How to Remove a Public IP from an AWS EC2 Instance without Restart or Termination
I was doing some security upgrades when I ran into a particularly novel problem — once an instance is started, there isn’t a magical button in AWS to remove an auto-assigned public IP. Certainly, there had to be others out there who have faced a similar issue. After all, removing the public IP to a server is a surefire way to help prevent unwanted mischief from the world at large.
Of course, you could always take a snapshot, terminate the original instance, and start a new instance without a public IP, but that takes time. There’s got to be a better way, right? Well, after taking a look at what other people suggested, I was disheartened initially. Let’s see some forums weigh in on the topic:
Ok, not looking good. What about the AWS forum?
Ouch! Well looks like it can’t be done…
…But that’s not the way we do it! Who the hell do you think I am? (Sorry about the obscure reference 😂)

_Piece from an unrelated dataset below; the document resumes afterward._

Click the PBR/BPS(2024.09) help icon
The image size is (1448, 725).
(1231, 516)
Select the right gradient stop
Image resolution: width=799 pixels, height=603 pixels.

After a bit of struggle, here is the step-by-step process of removing an auto-assigned public IP from an AWS EC2 instance:
Instructions
Be sure to follow these steps in this exact order!
- Go to your running EC2 instance with the public IP you want to remove. Note what region and availability zone are associated with that instance.

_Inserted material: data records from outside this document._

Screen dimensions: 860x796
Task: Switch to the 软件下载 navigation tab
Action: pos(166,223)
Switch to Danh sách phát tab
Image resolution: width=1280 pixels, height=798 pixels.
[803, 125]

2. On the left-hand panel, scroll and go into “Network Interfaces” under the “Network and Security” Dropdown. Once there, click “Create Network Interface.” In the description, give it a memorable name (we used “TEST 1b” in this example). For the subnet, pick a matching one for the instance from Step 1. Click “Create” to finish.
3. Next, go it elastic IPs (also under the “Network and Security” Dropdown). After you create a new elastic IP, associate it with the EC2 instance.
4. Next, go back to your running EC2. Right-click it and select “Attach Network Interface” under the “Networking” option
5. From here, attach the network interface made previously.
6. Next, disassociate the elastic IP from the instance. If done properly, the public IP should disappear.
7. Finally, detach the network interface, this will remove the second private IP that was added.
Make sure to disassociate the elastic IP first before detaching the extra network interface!
Overall this process takes only about 30 seconds as opposed to potentially an hour or more to take a snapshot and restart a new instance (not including any specific configuration that might be needed afterward!). The elastic IP and network interface can be used over and over again if you have multiple instances, you need to do this in the same availability zone. I hope you find this helpful!